> Task
Below are entries. Reproduce exactly the lines between the line holding "Instruction: Choose 新建部门" and the line holding "has height=742, width=1430.", inclusive, and only those.

> Provided records
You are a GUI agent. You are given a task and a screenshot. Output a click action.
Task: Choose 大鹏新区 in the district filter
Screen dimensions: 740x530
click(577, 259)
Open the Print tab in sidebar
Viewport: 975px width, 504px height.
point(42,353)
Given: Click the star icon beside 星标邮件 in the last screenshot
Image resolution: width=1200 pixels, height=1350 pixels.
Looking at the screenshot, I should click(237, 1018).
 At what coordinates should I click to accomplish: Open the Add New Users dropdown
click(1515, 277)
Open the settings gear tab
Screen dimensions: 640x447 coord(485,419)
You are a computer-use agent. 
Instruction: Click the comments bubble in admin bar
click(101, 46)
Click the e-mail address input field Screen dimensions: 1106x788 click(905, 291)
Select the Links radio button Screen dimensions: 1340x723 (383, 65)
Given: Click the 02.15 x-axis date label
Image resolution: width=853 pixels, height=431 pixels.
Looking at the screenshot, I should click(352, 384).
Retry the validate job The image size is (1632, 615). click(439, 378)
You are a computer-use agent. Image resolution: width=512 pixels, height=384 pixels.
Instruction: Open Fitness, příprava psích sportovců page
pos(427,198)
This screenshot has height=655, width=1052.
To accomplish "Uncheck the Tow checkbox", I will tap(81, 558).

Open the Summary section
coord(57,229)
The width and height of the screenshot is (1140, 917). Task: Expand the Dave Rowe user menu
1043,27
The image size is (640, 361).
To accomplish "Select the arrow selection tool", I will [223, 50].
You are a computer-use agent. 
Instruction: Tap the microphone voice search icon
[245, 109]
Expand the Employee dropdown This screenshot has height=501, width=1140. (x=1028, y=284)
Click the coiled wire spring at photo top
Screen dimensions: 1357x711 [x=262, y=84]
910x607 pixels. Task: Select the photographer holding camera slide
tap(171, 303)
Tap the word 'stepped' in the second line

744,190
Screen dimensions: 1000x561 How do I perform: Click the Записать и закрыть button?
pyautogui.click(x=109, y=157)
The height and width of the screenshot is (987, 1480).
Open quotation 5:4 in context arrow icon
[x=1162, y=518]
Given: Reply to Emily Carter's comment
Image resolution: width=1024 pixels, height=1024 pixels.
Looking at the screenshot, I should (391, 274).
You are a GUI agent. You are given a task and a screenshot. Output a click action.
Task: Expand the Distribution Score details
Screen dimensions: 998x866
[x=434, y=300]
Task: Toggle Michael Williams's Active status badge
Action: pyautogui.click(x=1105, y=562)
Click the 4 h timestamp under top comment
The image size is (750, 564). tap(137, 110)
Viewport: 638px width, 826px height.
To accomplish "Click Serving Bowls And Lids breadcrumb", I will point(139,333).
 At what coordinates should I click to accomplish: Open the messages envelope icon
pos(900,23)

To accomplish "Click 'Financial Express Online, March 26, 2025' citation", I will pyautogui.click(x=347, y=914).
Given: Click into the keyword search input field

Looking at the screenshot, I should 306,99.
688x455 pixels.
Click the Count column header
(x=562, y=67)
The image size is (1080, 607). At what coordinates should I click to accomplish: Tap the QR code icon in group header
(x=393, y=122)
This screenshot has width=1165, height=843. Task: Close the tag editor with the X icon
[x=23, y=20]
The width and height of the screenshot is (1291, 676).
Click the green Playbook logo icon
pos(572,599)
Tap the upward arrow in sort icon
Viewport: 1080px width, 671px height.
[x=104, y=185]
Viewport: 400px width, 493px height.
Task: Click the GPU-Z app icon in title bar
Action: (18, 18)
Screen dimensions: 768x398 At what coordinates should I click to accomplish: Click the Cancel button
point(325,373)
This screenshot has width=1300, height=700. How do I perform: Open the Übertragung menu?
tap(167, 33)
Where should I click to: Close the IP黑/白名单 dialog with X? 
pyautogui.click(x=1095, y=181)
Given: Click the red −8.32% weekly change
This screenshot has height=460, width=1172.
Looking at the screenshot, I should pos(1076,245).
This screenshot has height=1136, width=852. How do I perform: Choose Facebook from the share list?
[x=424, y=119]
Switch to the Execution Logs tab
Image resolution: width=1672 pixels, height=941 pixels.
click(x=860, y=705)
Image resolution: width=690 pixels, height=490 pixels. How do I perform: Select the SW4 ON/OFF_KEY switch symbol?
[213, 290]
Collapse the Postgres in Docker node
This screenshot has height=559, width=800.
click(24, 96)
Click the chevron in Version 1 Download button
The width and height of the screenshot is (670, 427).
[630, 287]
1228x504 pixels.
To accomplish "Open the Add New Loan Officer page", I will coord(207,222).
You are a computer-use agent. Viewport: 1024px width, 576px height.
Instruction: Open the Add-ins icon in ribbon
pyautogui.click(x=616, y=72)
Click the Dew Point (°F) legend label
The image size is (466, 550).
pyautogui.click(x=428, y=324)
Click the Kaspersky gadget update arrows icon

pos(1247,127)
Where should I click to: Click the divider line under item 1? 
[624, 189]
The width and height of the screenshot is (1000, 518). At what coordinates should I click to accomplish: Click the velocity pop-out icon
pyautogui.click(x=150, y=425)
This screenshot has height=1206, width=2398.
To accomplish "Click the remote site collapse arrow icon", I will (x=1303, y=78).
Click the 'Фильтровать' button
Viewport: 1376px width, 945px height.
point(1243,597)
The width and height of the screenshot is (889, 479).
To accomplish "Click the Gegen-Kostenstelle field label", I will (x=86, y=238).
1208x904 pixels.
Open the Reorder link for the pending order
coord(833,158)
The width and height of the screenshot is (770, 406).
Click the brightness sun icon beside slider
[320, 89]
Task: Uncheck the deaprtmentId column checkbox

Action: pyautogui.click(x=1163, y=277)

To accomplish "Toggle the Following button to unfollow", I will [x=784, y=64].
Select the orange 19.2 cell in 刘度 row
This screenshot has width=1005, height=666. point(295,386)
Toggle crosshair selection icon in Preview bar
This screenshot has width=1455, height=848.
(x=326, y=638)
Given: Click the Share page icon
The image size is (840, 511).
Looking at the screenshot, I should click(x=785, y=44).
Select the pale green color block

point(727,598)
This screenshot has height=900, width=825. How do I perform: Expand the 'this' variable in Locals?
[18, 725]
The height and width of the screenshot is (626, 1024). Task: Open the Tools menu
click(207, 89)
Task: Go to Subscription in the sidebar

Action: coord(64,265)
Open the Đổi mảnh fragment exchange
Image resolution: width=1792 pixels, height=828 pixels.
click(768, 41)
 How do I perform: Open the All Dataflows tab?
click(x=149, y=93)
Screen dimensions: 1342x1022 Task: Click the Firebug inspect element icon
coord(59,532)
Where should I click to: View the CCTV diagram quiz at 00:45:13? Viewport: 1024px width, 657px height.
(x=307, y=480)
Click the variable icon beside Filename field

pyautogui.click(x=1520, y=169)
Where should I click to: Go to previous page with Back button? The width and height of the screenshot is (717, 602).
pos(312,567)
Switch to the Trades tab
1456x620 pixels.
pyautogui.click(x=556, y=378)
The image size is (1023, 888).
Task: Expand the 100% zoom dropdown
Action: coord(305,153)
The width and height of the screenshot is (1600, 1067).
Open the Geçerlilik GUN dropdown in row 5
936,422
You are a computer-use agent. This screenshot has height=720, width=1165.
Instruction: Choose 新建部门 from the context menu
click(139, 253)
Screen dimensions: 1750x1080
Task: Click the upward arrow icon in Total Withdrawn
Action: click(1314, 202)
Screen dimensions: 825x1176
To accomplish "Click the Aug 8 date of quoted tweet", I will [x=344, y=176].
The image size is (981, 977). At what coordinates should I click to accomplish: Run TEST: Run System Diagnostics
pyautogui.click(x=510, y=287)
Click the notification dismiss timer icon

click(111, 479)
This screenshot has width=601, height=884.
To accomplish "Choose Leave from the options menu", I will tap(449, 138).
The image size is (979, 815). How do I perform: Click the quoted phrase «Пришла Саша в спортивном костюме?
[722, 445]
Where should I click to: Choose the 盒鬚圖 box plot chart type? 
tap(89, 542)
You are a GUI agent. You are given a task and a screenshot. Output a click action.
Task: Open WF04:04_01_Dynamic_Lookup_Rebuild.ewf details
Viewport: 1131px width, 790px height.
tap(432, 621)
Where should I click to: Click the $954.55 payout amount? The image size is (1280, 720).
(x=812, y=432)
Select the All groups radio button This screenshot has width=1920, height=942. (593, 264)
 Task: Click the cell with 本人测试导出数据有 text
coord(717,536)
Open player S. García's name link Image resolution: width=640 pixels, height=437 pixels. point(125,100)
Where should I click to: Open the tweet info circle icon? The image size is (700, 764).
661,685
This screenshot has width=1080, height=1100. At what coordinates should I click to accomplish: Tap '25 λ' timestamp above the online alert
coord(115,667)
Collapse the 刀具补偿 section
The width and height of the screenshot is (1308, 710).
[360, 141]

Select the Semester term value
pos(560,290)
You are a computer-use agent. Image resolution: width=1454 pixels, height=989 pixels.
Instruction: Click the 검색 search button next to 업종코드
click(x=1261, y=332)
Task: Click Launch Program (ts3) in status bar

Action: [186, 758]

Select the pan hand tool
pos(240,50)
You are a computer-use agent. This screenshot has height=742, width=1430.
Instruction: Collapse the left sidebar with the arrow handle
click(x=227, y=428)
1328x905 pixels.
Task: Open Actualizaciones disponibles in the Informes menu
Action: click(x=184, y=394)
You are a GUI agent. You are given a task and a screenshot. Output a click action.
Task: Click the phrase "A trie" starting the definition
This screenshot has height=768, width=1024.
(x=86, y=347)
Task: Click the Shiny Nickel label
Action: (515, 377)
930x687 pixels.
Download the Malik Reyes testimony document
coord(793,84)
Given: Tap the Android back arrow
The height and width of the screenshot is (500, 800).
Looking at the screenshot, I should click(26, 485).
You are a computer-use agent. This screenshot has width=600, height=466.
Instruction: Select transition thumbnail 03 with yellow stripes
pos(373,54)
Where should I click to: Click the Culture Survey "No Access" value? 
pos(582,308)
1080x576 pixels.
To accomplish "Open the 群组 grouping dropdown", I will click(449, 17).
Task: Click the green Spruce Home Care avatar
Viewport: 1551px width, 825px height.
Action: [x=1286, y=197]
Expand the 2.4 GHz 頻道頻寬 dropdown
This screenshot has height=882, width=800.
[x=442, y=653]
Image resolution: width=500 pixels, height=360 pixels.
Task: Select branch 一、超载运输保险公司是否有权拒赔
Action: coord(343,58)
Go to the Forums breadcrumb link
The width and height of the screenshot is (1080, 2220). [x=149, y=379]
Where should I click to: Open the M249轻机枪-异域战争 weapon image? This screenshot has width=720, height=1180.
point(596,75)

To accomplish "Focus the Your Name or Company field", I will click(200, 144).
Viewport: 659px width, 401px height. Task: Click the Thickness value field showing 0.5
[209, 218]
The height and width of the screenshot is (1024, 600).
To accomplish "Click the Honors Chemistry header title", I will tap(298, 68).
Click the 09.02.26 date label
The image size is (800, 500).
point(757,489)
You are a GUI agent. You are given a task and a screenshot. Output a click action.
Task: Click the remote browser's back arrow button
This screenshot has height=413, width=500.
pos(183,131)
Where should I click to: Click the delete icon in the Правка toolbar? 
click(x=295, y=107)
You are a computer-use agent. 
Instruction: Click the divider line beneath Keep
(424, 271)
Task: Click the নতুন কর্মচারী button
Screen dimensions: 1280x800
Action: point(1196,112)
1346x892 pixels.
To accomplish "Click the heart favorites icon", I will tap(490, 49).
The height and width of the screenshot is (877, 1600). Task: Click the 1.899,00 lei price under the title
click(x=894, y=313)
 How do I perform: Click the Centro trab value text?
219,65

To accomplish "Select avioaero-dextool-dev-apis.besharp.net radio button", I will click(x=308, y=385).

> Response
Instruction: Choose 新建部门 from the context menu
click(139, 253)
Screen dimensions: 1750x1080
Task: Click the upward arrow icon in Total Withdrawn
Action: click(1314, 202)
Screen dimensions: 825x1176
To accomplish "Click the Aug 8 date of quoted tweet", I will [x=344, y=176].
The image size is (981, 977). At what coordinates should I click to accomplish: Run TEST: Run System Diagnostics
pyautogui.click(x=510, y=287)
Click the notification dismiss timer icon

click(111, 479)
This screenshot has width=601, height=884.
To accomplish "Choose Leave from the options menu", I will tap(449, 138).
The image size is (979, 815). How do I perform: Click the quoted phrase «Пришла Саша в спортивном костюме?
[722, 445]
Where should I click to: Choose the 盒鬚圖 box plot chart type? 
tap(89, 542)
You are a GUI agent. You are given a task and a screenshot. Output a click action.
Task: Open WF04:04_01_Dynamic_Lookup_Rebuild.ewf details
Viewport: 1131px width, 790px height.
tap(432, 621)
Where should I click to: Click the $954.55 payout amount? The image size is (1280, 720).
(x=812, y=432)
Select the All groups radio button This screenshot has width=1920, height=942. (593, 264)
 Task: Click the cell with 本人测试导出数据有 text
coord(717,536)
Open player S. García's name link Image resolution: width=640 pixels, height=437 pixels. point(125,100)
Where should I click to: Open the tweet info circle icon? The image size is (700, 764).
661,685
This screenshot has width=1080, height=1100. At what coordinates should I click to accomplish: Tap '25 λ' timestamp above the online alert
coord(115,667)
Collapse the 刀具补偿 section
The width and height of the screenshot is (1308, 710).
[360, 141]

Select the Semester term value
pos(560,290)
You are a computer-use agent. Image resolution: width=1454 pixels, height=989 pixels.
Instruction: Click the 검색 search button next to 업종코드
click(x=1261, y=332)
Task: Click Launch Program (ts3) in status bar

Action: [186, 758]

Select the pan hand tool
pos(240,50)
You are a computer-use agent. This screenshot has height=742, width=1430.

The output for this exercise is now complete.